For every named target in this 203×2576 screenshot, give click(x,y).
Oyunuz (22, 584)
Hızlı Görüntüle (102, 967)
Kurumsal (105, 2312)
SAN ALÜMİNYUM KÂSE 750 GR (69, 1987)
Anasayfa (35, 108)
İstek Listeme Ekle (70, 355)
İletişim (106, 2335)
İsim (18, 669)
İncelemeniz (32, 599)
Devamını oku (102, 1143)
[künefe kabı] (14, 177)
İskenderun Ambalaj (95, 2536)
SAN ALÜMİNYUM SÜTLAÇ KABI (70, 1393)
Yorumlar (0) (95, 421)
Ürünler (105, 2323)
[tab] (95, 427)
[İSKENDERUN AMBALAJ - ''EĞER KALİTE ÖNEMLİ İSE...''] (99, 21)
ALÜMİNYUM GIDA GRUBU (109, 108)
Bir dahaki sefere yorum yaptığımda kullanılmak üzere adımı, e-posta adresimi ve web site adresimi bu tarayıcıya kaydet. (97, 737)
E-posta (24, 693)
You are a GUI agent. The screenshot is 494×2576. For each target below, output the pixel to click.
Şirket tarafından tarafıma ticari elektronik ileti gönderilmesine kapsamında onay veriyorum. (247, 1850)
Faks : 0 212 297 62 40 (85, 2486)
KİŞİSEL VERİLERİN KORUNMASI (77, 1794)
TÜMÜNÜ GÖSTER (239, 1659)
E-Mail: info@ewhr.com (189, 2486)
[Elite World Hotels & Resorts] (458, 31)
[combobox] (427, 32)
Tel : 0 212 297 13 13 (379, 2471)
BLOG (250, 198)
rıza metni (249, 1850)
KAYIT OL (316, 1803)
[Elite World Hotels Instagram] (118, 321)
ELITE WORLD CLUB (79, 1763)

_Your instructions_
The lines holding the word "click" are the answer. Find them in the entries and copy them.

_Answer to this task_
For every named target in this 203×2576 screenshot, give click(x,y).
You are a GUI agent. The screenshot is 494×2576. For each target below, output the pixel to click.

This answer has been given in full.